Learned something new, er, I mean, old.
It was NOT taken on a "wet glass plate" using the colloidal process.
It was taken in a studio in a mall about 20 years ago in Minneapolis the one year I lived in a VERY cold climate. I'm not as dumb as I look - I accepted the first job I was offered in Florida.
They asked if I wanted to come down and visit and I said it was not necessary. I accepted the job because it was in Florida...not Minnesota.
But, I digress.
At the December 10 meeting of my Photography Group, we saw a presentation by Christine Eadie, a legal secretary who calls her old timey process company Charleston Tintypist.

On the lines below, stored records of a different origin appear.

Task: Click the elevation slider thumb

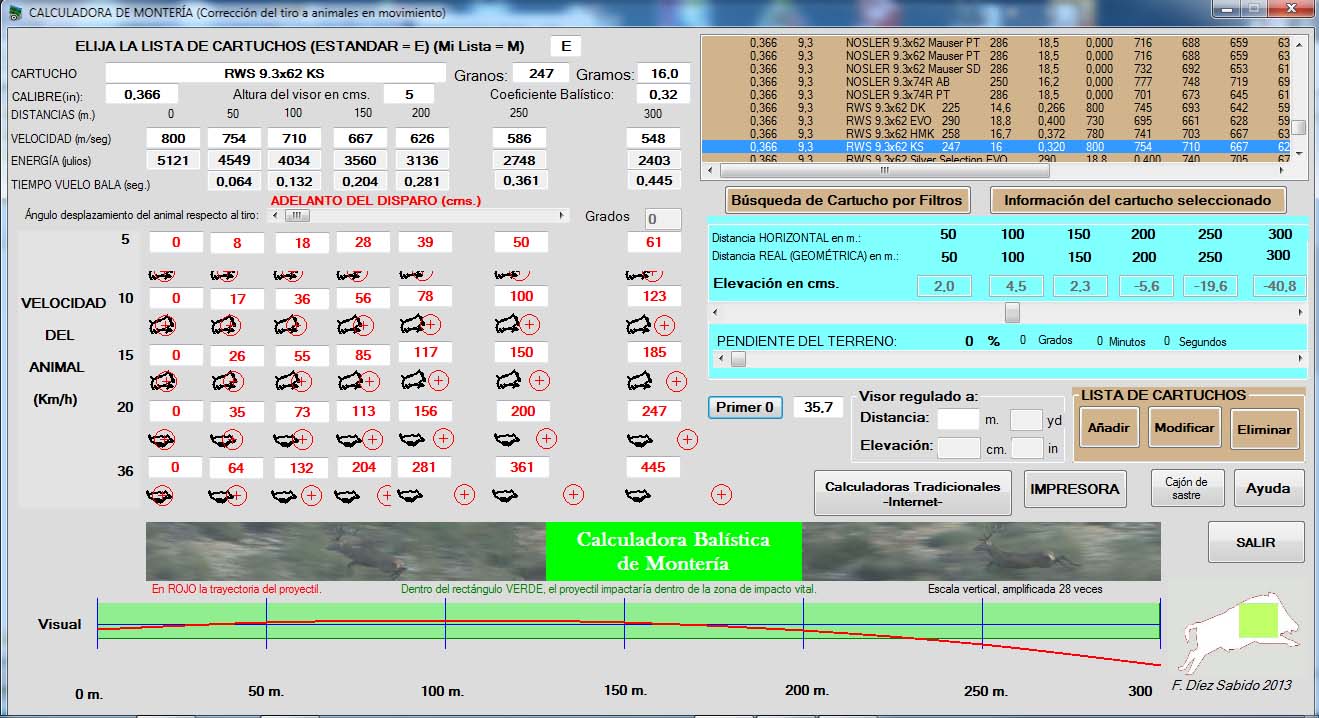Action: click(1012, 313)
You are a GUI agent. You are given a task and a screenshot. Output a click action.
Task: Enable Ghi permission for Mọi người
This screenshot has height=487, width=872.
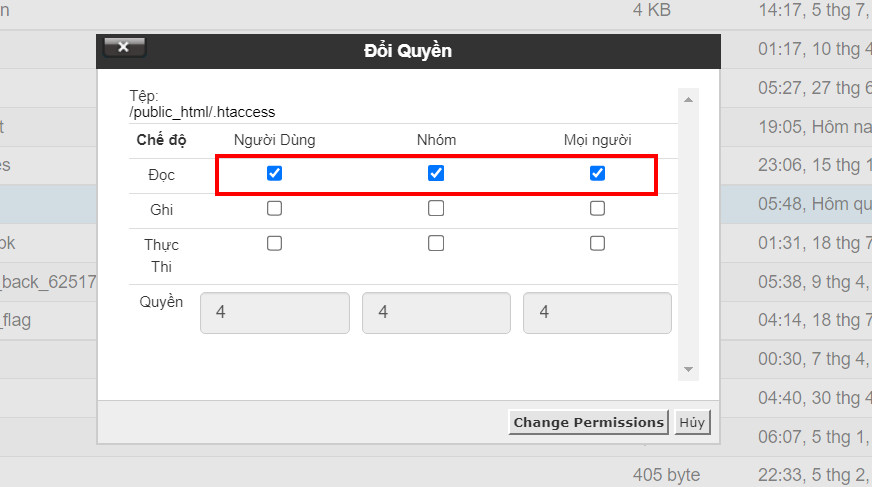pos(597,209)
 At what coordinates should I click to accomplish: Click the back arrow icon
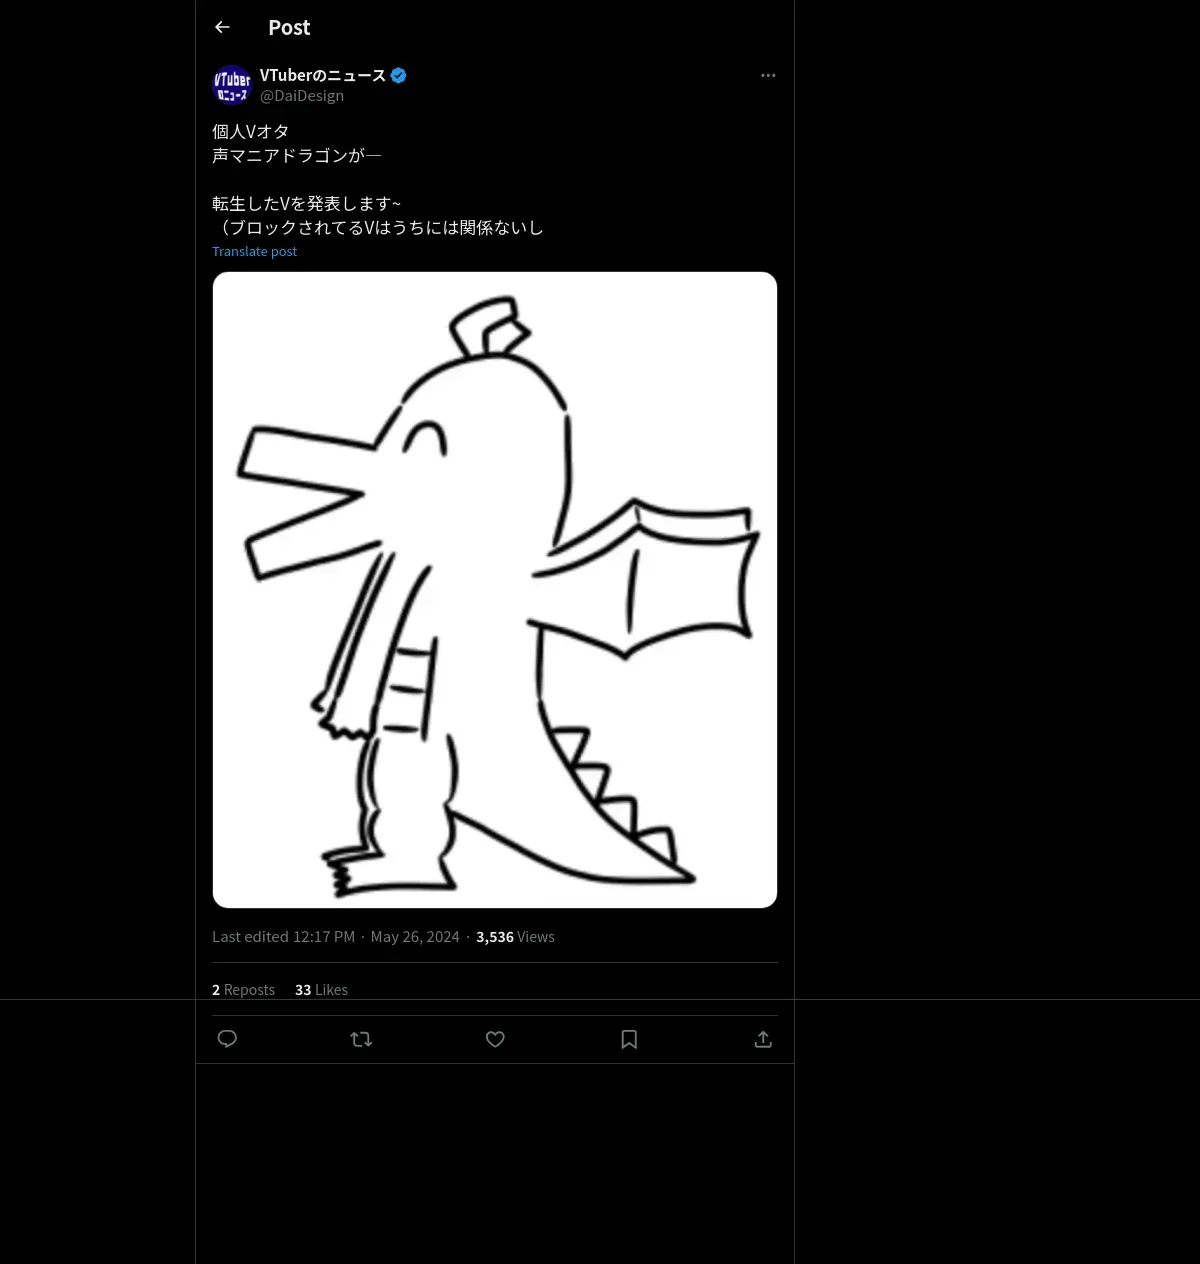[x=222, y=27]
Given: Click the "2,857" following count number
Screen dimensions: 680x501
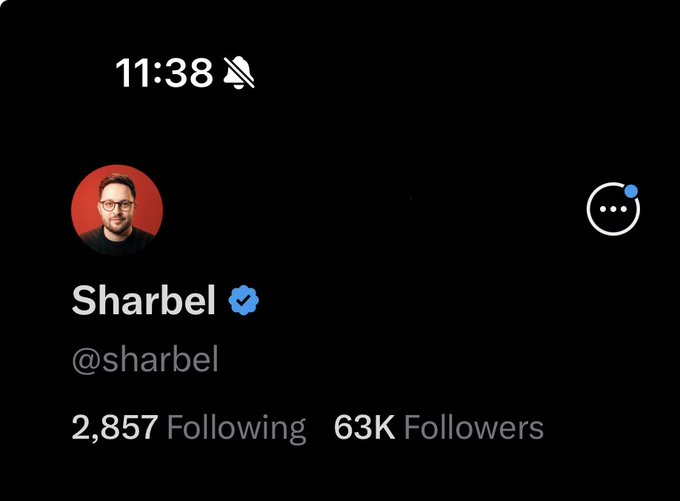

Get it? She's a typist and makes tintype photos on metal. The same process used during the Civil War.
Back in the 1860s, if you wanted to make a large photo, it required a large camera.
This is an 8 x 10 bellows camera that used a wet plate that size. This is a much newer model but the lens is quite old.
Christine explained the step-by-step process and then told how she packs up all her accessories and goes into the field at local battle Re-enactments.
She reasoned these costumed participants would appreciate the authenticity of having their photo taken this way.
She said that has worked well so far.
But they also expected all of her equipment to be the Real McCoy too.
The process (see the link) does involve some caustic chemicals and she wears modern protective safety glasses and takes other steps to avoid injury.
She told us that the "fixer" that stabilizes the image on the wet glass is Potassium Cyanide.
Yeah, pretty dangerous stuff that can blind you if it splashes into your eyes. Same with Silver Halide crystals.
That happened to the famed photographer Mathew Brady, while he covered the aftermath of Civil War battles.
Christine said many of the photos we attribute to Brady were taken by his many assistants after his vision was impaired.
The real beauty of these tintypes, preserved on thin sheets of iron, is they are "varnished" at the end and exist in fine shape even after 150 years.
Christine brought half a dozen of her finished products as part of her presentation.
We photographers had many questions and foremost was the length of exposure on this "slow speed" medium.
She said an exposure of 3-10 seconds often was required.
Illustrations of various clamps and devices were shown that were used to hold the subject's head steady.
Any movement would cause a blur.
Other contraptions were clamped to hold a subject's body in place during the exposure to avoid such blurring.
I asked if she had experimented with using a modern flash and she said she had.
I commented that photographers during that period who used flash powder probably could be recognized because they lacked eyebrows.
(Click on the photos for more details.)
The links I added will give you more background on the topic and I am sure Christine would be willing and able to answer your questions.
I see flash powder being used in photos taken in the 1920s and later.
Well, I used flashbulbs when I started out. Anyone remember those?
Now my camera has a built-in strobe light that flashes at 1/2000th of a second.